Redbox and Verizon Communications plan to permanently shut down Redbox Instant, their unprofitable online competitor to Netflix.
In 2002, Redbox started renting DVD movies on vending machines, and now has about 44,000 of the kiosks convenience stores, supermarkets and similar locations. In 2013, it joined the streaming market after seeing Netflix's online service take off. Redbox Instant charged $6 a month to stream movies online or a few more dollars a month to also pick up physical DVDs from kiosks. Although Redbox Instant was adding subscribers, it was falling short of thresholds needed to keep it afloat, according to Redbox parent company Outerwall Inc.
"If you look at the both Verizon and ourselves, we're not pleased with where the subscribers are to date," Outerwall Chief Executive J. Scott Di Valerio told analysts and investors in July.

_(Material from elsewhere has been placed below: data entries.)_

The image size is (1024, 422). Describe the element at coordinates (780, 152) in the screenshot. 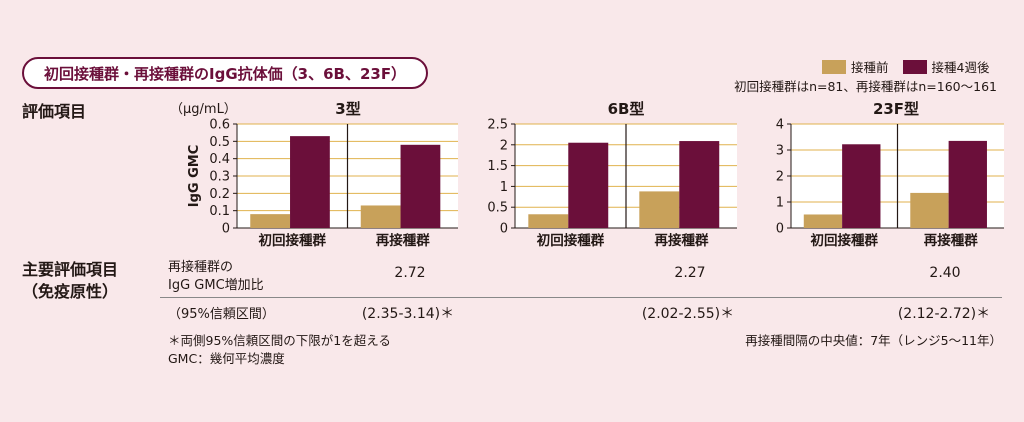

I see `y-tick-label: 3` at that location.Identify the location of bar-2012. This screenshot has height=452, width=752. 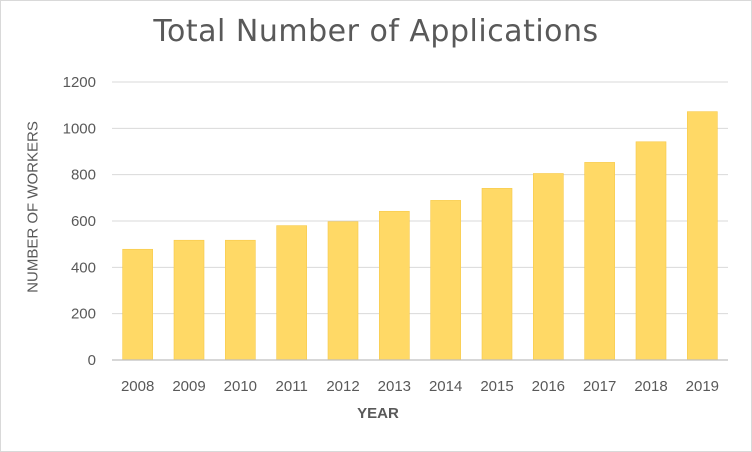
(343, 291).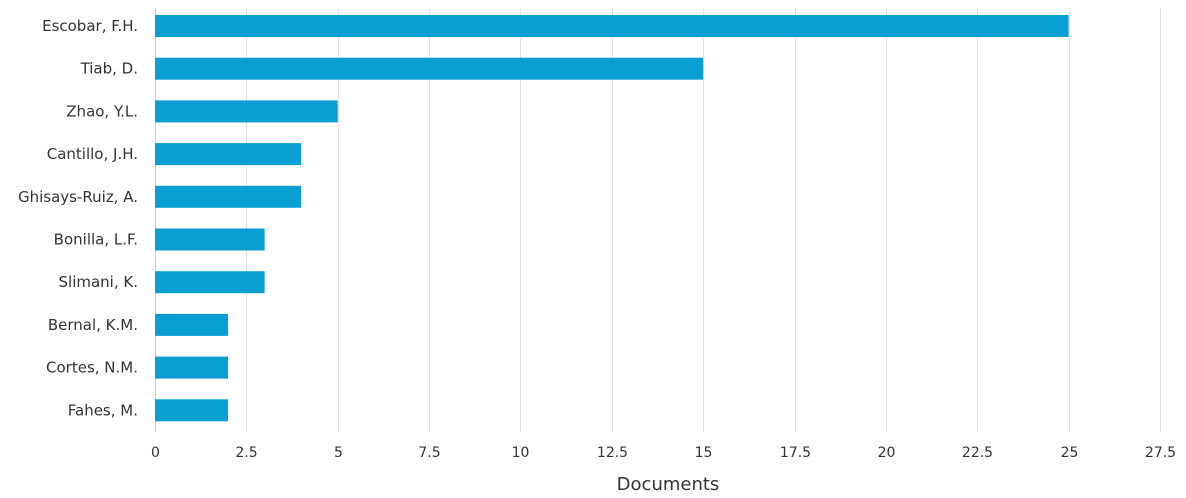 The width and height of the screenshot is (1186, 498). What do you see at coordinates (1070, 453) in the screenshot?
I see `x-tick-label: 25` at bounding box center [1070, 453].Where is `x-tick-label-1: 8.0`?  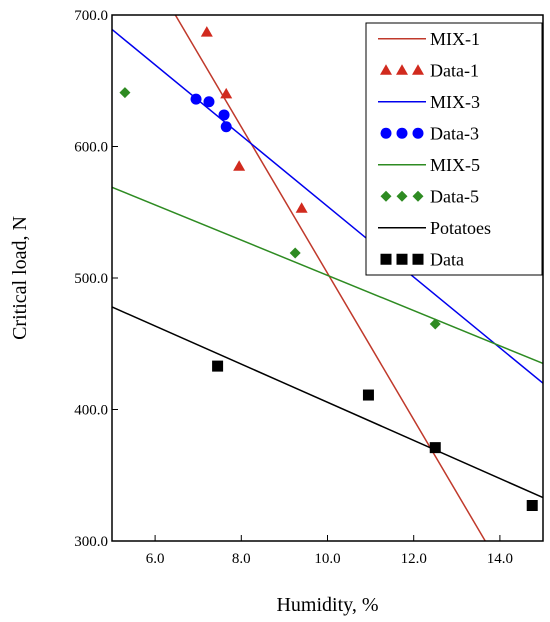
x-tick-label-1: 8.0 is located at coordinates (242, 559).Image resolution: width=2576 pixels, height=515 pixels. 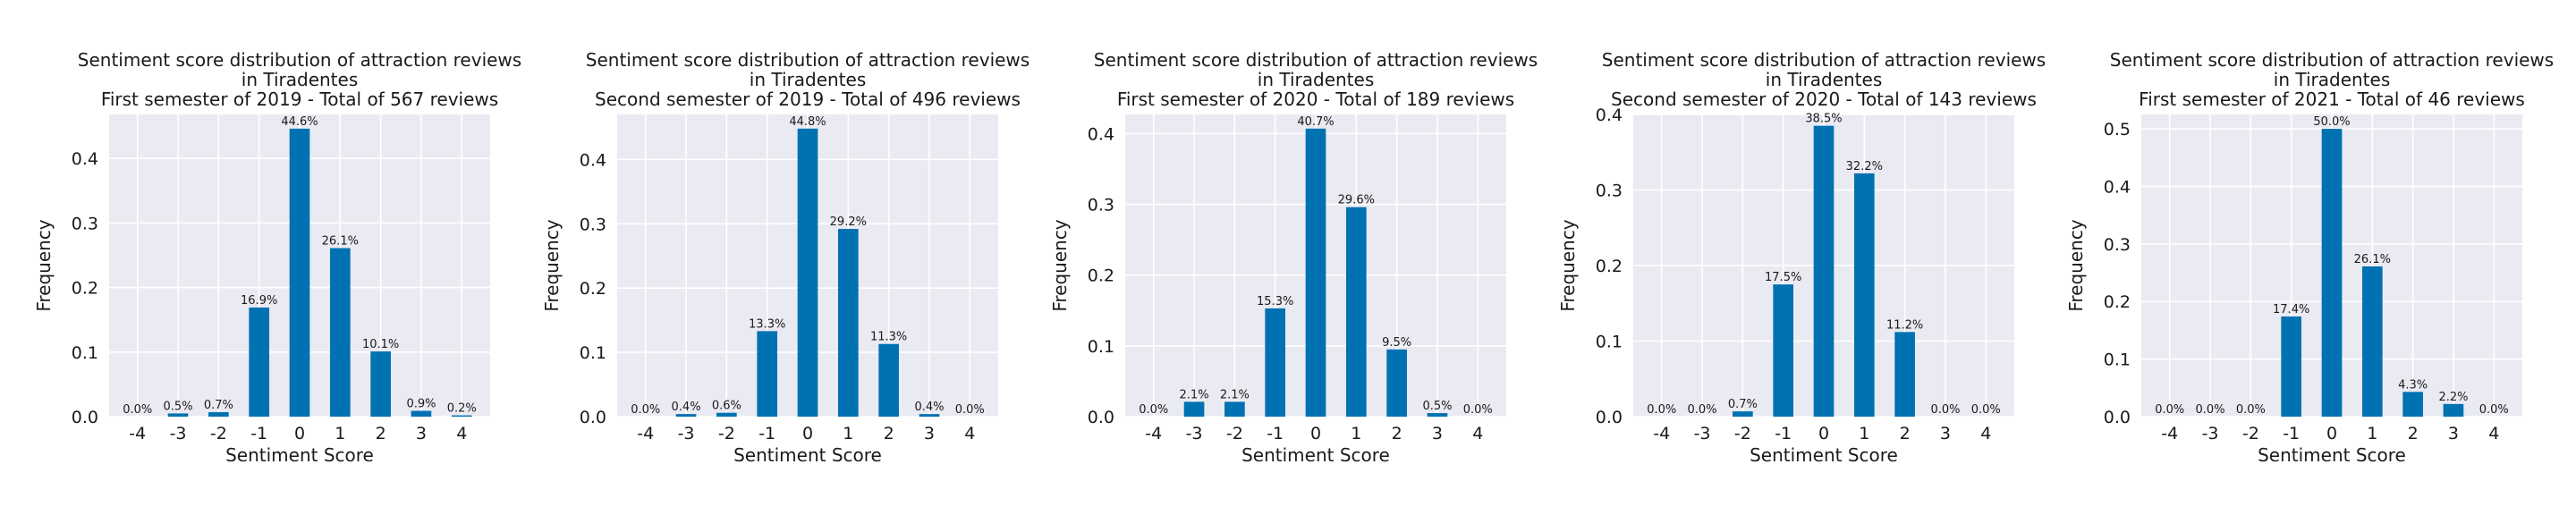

Unlike Netflix, Redbox Instant didn't offer TV shows and its selection of movies focused on recent hits and a few classics. Netflix's ability to secure exclusive deals also limited selection. The video streaming market is crowded with other competitors, including Amazon, Hulu, and YouTube.
"The service was not as successful as they hoped it would be," Redbox spokeswoman Kate Brennan said in a statement. "As a top entertainment destination, Redbox will continue to find new ways to satisfy consumer demand for new release entertainment at an unrivaled value."
Verizon didn't immediately respond to a request to comment on whether it would continue a relationship with Redbox or maintain a streaming movie service.